Son nom sera bientôt inscrit dans le marbre, sur la longue liste des martyrs de La Reulle. Mais surtout, le voilà qui s'apprête à recevoir des funérailles, enfin, à Castelmaurou, où sa famille a souhaité qu'il repose pour toujours. Cela fait treize corps identifiés. Dans le petit caveau du village, deux résistants restent donc toujours inconnus. La tragédie des fusillés de La Reulle n'a pas encore révélé tous ses secrets.

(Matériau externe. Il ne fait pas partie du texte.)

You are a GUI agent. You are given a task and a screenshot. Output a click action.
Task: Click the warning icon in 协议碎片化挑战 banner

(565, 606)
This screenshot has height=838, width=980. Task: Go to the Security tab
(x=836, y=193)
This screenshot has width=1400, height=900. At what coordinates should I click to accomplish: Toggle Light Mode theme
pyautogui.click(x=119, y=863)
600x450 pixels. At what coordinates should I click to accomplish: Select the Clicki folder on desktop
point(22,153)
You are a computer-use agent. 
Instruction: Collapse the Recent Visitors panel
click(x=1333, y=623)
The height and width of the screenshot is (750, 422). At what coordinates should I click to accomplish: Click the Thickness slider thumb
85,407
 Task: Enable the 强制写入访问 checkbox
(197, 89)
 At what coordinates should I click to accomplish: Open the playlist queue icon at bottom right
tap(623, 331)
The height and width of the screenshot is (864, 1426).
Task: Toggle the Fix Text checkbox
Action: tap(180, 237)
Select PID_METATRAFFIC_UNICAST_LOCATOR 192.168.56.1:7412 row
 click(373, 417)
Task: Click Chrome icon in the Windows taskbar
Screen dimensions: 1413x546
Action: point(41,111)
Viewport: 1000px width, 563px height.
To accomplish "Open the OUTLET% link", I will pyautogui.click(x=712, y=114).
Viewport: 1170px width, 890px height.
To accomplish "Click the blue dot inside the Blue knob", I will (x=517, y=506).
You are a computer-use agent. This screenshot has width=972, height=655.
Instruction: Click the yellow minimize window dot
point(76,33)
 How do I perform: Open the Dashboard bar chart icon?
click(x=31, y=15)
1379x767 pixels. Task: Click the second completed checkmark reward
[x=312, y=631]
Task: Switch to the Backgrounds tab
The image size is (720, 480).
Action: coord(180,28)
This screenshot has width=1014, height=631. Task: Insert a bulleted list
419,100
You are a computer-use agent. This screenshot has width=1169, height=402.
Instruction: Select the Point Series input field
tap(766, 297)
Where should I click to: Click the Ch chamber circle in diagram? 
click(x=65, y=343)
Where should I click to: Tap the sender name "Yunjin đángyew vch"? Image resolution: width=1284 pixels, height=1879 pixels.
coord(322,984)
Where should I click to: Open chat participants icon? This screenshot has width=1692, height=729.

«Mon oncle avec un O majuscule»
Nous avons joint, à son domicile ardennais de Sedan, Jean-Louis Pilon, le neveu de Pierre Cartelet. Pour ce membre de la famille du résistant, l'annonce de l'identification de son oncle a été «plus qu'une grande émotion. Nous parlions peu de lui parce qu'il s'agissait d'un drame pour la famille. Mais sa photo était partout chez mes parents. Pour nous, il était mort soit à Perpignan, soit à Toulouse. Certes, je ne pouvais évoquer son nom à ma mère qui fondait en larmes aussitôt. Mais je l'admirais. Jeune, je me suis même rapproché de résistants de ma région pour essayer d'avoir une image plus nette de lui. Je me l'imaginais comme eux. C'était mon oncle Pierre avec un «O» majuscule ! Mais c'est presque plus encore le travail du groupe de recherche que je salue ici. Nous avons pensé qu'il serait mieux que mon oncle Pierre soit inhumé à Castelmaurou, avec ses amis de combat. Il vivait plus dans votre région que dans la mienne. L'hommage lui rendu bientôt…»
Repères
Pierre Cartelet
Georges Muratet présente ainsi Pierre Cartelet : «Il est né le 26 janvier 1912 à Taillette par Rocroi dans les Ardennes. Il était instituteur à Mézières, également dans les Ardennes. Prisonnier de guerre évadé du Stalag, il est ensuite enrôlé dans les compagnons de France puis nommé chef départemental à Perpignan. Il organisa également une filière de passage clandestin avec Charles Blanc, Louis Mahé de Boislandelle. Traqué par la gestapo, il a dû rejoindre Toulouse où il a été arrêté le 11 mai 1944.Transféré à la prison Saint-Michel, à Toulouse,il fait ensuite partie du tristement célèbre convoi de La Reulle.
Marcel Joyeux
En 2013, toujours grâce à l'analyse d'ADN, le capitaine de l'armée de l'air française Marcel Joyeux a été identifié. Son fils, Jean Pierre, était convaincu qu'il avait péri en déportation. Son retour dans son fief en Poitou à Jaunay le Clan a donné lieu à une cérémonie émouvante. Depuis, les deux familles ont rejoint le groupe de recherches et lui apportent leur soutien et leur concours.
Charley de Hepcée
En 2012, grâce aussi à la ténacité d ‘une famille belge recherchant le père disparu pour fait de résistance, le premier inconnu des cinq fusillés du bois de la Reulle a pu retrouver son identité. Il s'agit du major de l'armée de l'air belge Charley de Hepcée.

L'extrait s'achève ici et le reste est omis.